The idea of using a so called dead space map to speed up vacuum has come 
up multiple times in this list in the last couple of years. I wrote an 
initial implementation of it to measure the performance impact it has on 
updates and on vacuum.

Potential uses for a dead space map are:

* speed up vacuum when there's few dead tuples

Vacuum will need to be modified to use index lookups to find index tuples 
corresponding the dead heap tuples. Otherwise you have to scan through 
all the indexes anyway.

* vacuuming pages one by one as they're written by bgwriter

I'm not sure how much difference this would make, but it would be an 
interesting experiment. In theory, you could save a lot of total I/O, 
because you would not need to come back to vacuum the pages later, but you 
would have to read in any index pages pointing to the dead heap tuples 
inside bgwriter.

* implementation of index-only scans

An index scan would not have to check the visibility information of heap 
tuples on those heap pages that are marked as clean in the dead space map.

Word and item position data
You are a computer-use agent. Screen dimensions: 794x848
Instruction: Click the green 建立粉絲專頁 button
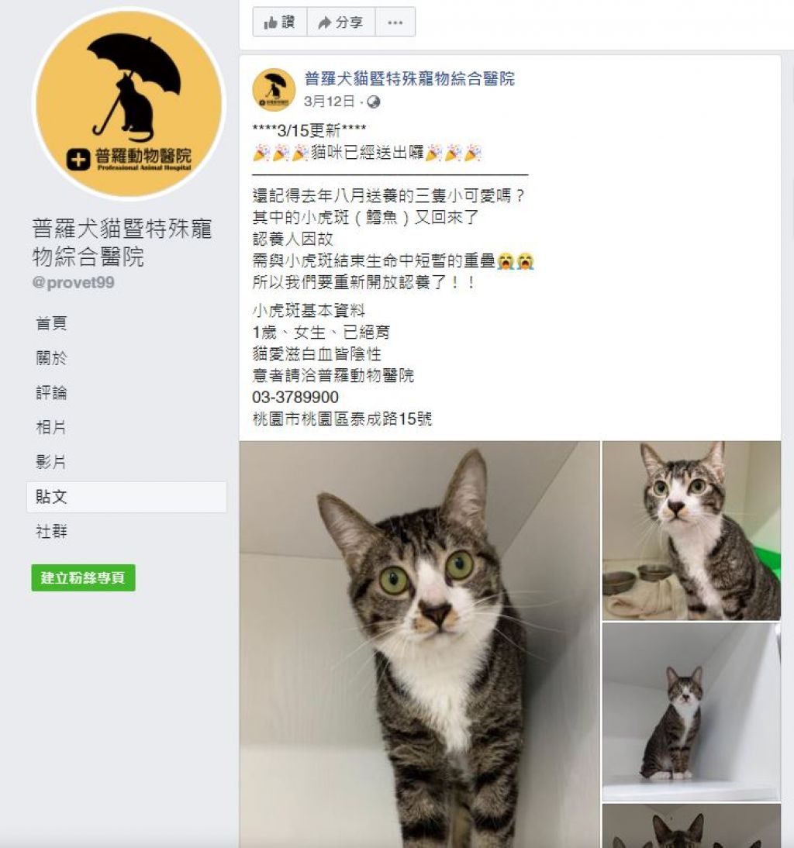[x=83, y=578]
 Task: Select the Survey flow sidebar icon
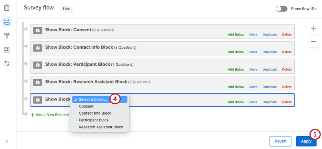[x=6, y=22]
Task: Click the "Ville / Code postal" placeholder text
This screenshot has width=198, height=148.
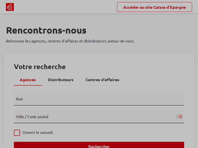Action: [32, 117]
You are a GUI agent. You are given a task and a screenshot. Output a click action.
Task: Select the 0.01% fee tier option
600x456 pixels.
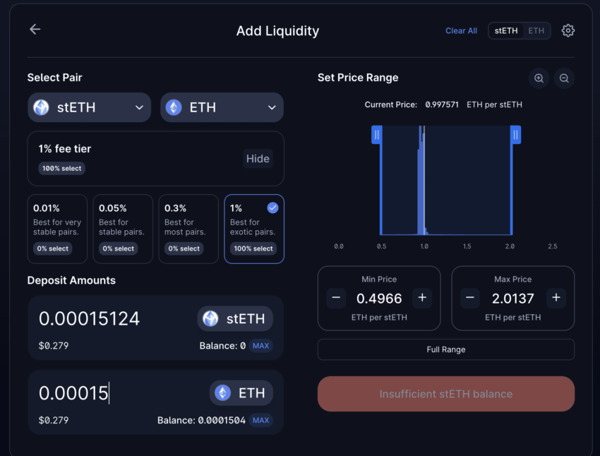coord(57,229)
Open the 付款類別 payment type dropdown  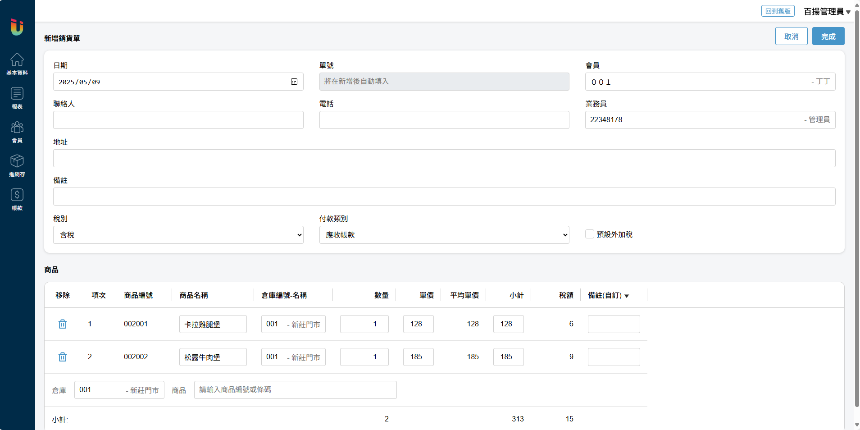click(x=444, y=235)
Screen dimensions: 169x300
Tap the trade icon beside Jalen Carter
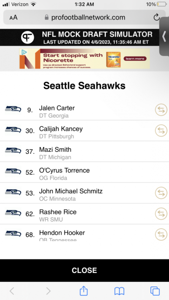(161, 110)
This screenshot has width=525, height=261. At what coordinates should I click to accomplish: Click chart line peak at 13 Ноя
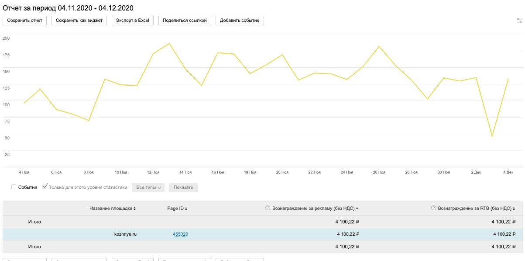tap(169, 43)
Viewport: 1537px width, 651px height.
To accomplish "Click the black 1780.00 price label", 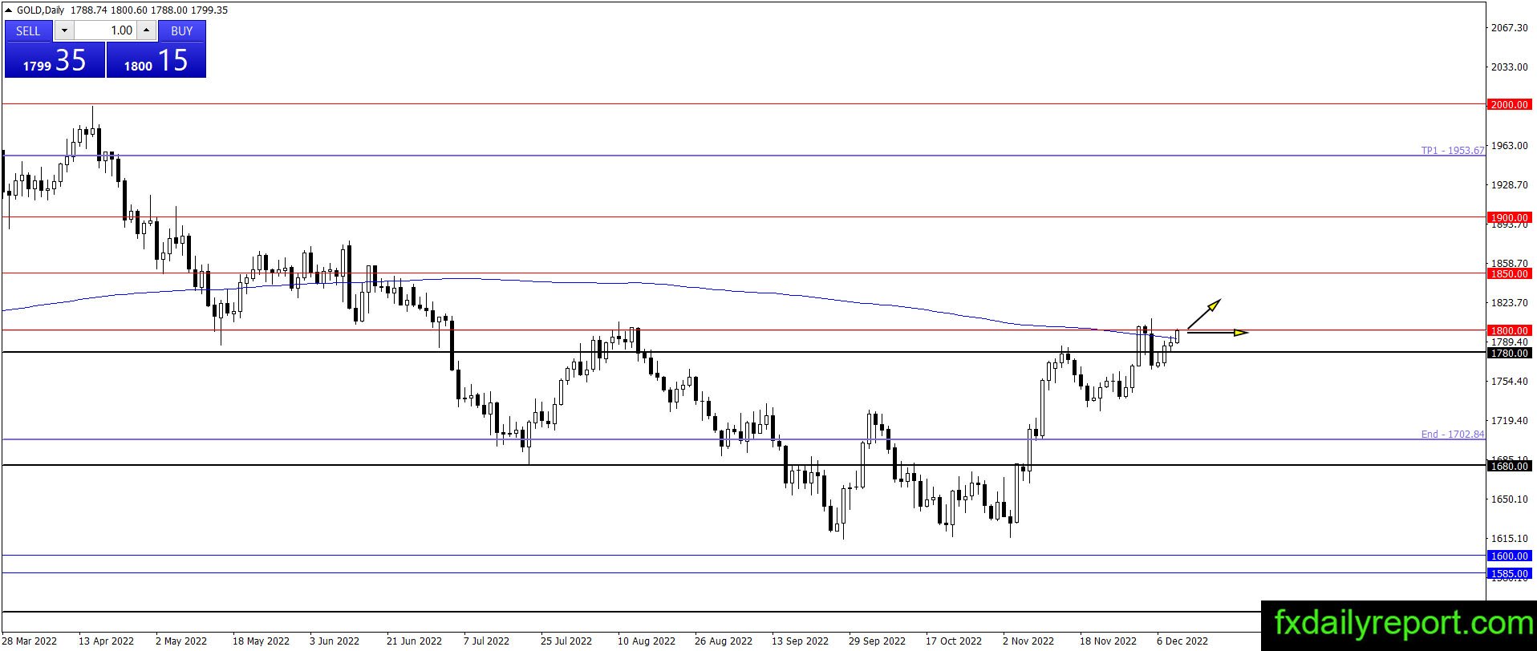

## Written instruction 1
Reproduce verbatim the part of the dead space map post above starting at "Vacuum will need" and ending at "inside bgwriter.".
## Written instruction 2
According to the dead space map post, what would vacuum need to use to find the index tuples that correspond to dead heap tuples?
## Written instruction 3
Condense the paragraph of the dead space map post that begins "I'm not sure how much difference" into two short sentences, keeping its main facts.

## Full answer 1
Vacuum will need to be modified to use index lookups to find index tuples 
corresponding the dead heap tuples. Otherwise you have to scan through 
all the indexes anyway.

* vacuuming pages one by one as they're written by bgwriter

I'm not sure how much difference this would make, but it would be an 
interesting experiment. In theory, you could save a lot of total I/O, 
because you would not need to come back to vacuum the pages later, but you 
would have to read in any index pages pointing to the dead heap tuples 
inside bgwriter.

## Full answer 2
Index lookups.

## Full answer 3
Vacuuming pages as bgwriter writes them is an interesting experiment of uncertain benefit that could in theory save a lot of total I/O, since the pages would not need a later vacuum. The cost is that bgwriter would have to read in any index pages pointing to the dead heap tuples.